GIVEN TEXT:

START

Before HASTINGS, Chief Judge, SCHNACKENBERG and SWYGERT, Circuit Judges.
SCHNACKENBERG, Circuit Judge: Evanston Cab Co., Skokie Red Top Cab Co. and Lincolnwood Red Top Cab Co., Illinois corporations, plaintiffs, brought an action against the City of Chicago, a municipal corporation, defendant, and the other defendants above-named, in the district court, under the Clayton Act, 15 U.S. C.A. §§ 15, 26, and the Sherman Act. 15 U.S.C.A. §§ 1, 2.
On motion of defendants, the action was dismissed at plaintiffs' costs. This appeal followed.*fn1
The relevant facts as shown by the pleadings we set out in condensed form.
Chicago-O'Hare International Airport is an airport owned by the defendant City of Chicago and is the primary scheduled airline airport for the Chicago Metropolitan area consisting of the counties of Cook, Lake, DuPage, McHenry, Kane and Will, in the state of Illinois, and the counties of Lake and Porter in the state of Indiana. O'Hare is twenty-three miles from downtown Chicago and until March 28, 1956 was not within the incorporated area of the City of Chicago. On that date it was annexed to the city. Physically it is completely separated from the rest of the corporate area of the city except for a connecting strip of Higgins Road and East River Road. All but a very small portion of passengers arriving at O'Hare in scheduled airline planes originate their flights outside the State of Illinois.
Plaintiffs are respectively engaged in the operation of taxicabs in the municipalities of Evanston, Skokie and Lincolnwood, in suburban Cook County.

END

RECORD LIST:
START

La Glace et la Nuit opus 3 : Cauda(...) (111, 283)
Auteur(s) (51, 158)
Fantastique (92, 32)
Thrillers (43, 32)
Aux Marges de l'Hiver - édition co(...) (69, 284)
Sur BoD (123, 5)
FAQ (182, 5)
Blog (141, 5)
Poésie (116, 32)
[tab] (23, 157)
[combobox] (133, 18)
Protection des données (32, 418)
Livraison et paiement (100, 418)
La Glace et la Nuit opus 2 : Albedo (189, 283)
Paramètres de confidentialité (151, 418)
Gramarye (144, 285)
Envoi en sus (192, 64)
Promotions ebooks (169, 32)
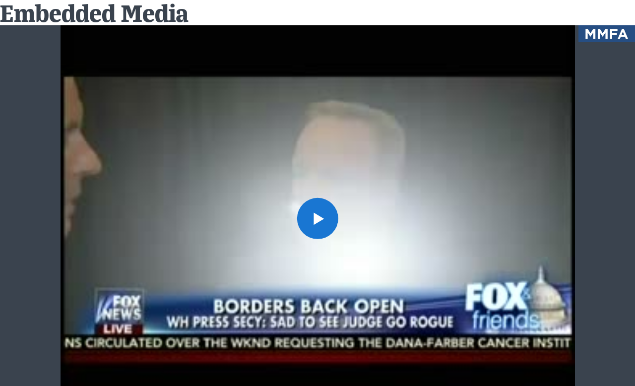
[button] (317, 218)
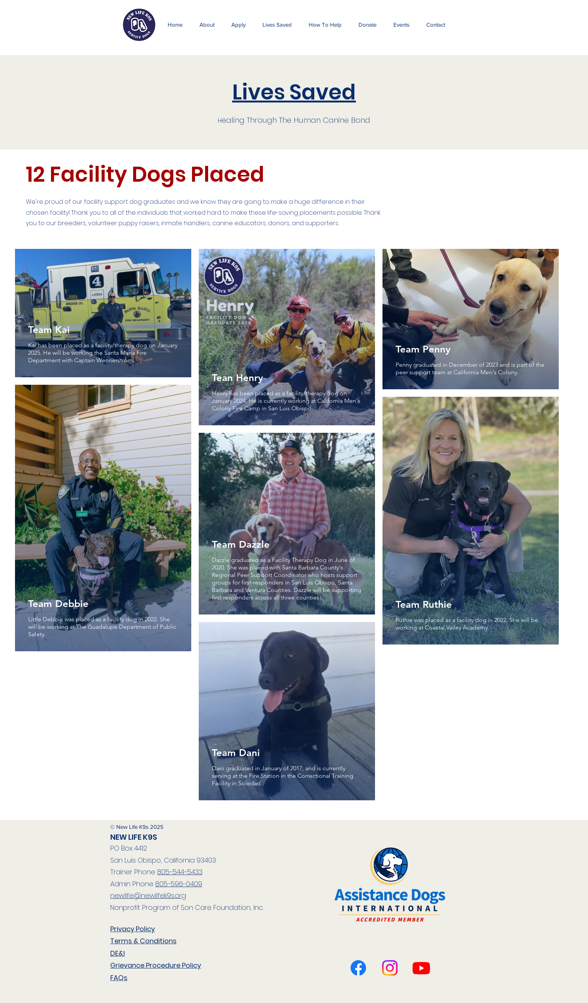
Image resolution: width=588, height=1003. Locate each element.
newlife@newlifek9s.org (148, 895)
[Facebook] (358, 968)
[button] (401, 24)
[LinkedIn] (390, 968)
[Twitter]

END

WHAT THE TASK ASKS: Continue the court opinion on the O'Hare taxicab case from where it stops.

TASK ANSWER:
The complaint alleges that 6,700,000 persons live in the Chicago metropolitan area and that all persons completing flights at O'Hare engage some form of further transportation to take them to their ultimate destination in the Chicago Metropolitan Area. To provide this further transportation the Chicago Helicopter airways has scheduled flights between O'Hare, Midway Airport, downtown Chicago, Gary, Indiana and Winnetka, Illinois. All other public transportation in interstate commerce of persons completing flights at O'Hare to their final destinations in the Chicago Metropolitan Area is by taxicab.*fn2
The complaint charges that defendant taxicab concerns and other defendants conspired among themselves and with others to eliminate and restrict competition in the providing of taxicab service at O'Hare, by ratifying a prior prohibition of the plaintiffs from providing taxicab service to persons traveling in interstate commerce completing their flights at O'Hare, and by agreeing to prohibit all persons from providing such service in the regular taxi line except the cab company defendants and other taxicabs licensed by the City of Chicago, and further agreed to permit the plaintiffs to render taxi service at O'Hare only when specifically contracted for by letter, telegram or telephone prior to rendering such service, thus placing the plaintiffs at a distinct competitive disadvantage.
The complaint further charges that the city council of defendant city enacted an ordinance effectuating said agreements and that it and certain other ordinances, copies of which are attached to the complaint, which limit plaintiffs in providing taxi service at O'Hare, are therefore unreasonable, discriminatory and deprive plaintiffs of their property without due process of law, contrary to the fourteenth amendment to the constitution of the United States.
The complaint further charges that the conspiracy and ordinance "actually restrain, burden and monopolize interstate commerce."
Plaintiffs seek recovery of damages for losses sustained by reason of the facts charged, relying on §§ 4 and 16 of the Clayton Act, 15 U.S.C.A. §§ 15, 26, and §§ 1 and 2 of the Sherman Act. 15 U.S.C.A. §§ 1, 2.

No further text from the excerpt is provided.